For the selected simulations, we observed a negative correlation between the inferred meiotic and mitotic error rates at each dispersal level (Figure 3). The correlation was much more pronounced when the dispersal level was zero, reflecting the fact that spatial clustering of cells makes it more likely that a mitotic aneuploidy could mimic a meiotic aneuploidy (or euploid embryo) by affecting all cells (or no cells) within a biopsy. Higher assumed rates of dispersal make these forms of aneuploidy more distinguishable in biopsy data, reducing the correlation.

Figure 3: Relationship between inferred meiotic and mitotic error rates.

Figure 3:

Meiotic versus mitotic error rate, stratified by dispersal level, across 3,000 simulations selected by ABC. The coefficient (R) and p-values of Pearson correlations between inferred meiotic and mitotic error rates are displayed in each panel.
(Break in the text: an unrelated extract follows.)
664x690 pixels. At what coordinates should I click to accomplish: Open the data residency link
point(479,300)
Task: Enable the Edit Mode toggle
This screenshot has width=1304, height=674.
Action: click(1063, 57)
The Euclidean distances between the vectors of summary statistics of selected simulations and the target summary statistics from the literature are indicated with colors.

Evidence that few embryos are fully euploid

We next used simulations to examine the cellular content of embryos generated under the posterior distributions of meiotic and mitotic error rates inferred with ABC from Capalbo et al. (2021) (Table S2). To this end, we simulated new samples of embryos by drawing meiotic and mitotic error rates from the posterior distributions (at each of the three assumed levels of dispersal) and examined their entire cellular content. In contrast to the proportions of euploid, aneuploid, and mosaic biopsies, this allowed us to quantify the underlying proportions of fully euploid, fully aneuploid, and mosaic embryos (and their corresponding proportions of aneuploid cells) that produced these data—quantities that remain largely unknown within the field. An embryo was considered mosaic if any but not all cells within it were aneuploid, but the entire distribution of aneuploid cell proportions was also visualized.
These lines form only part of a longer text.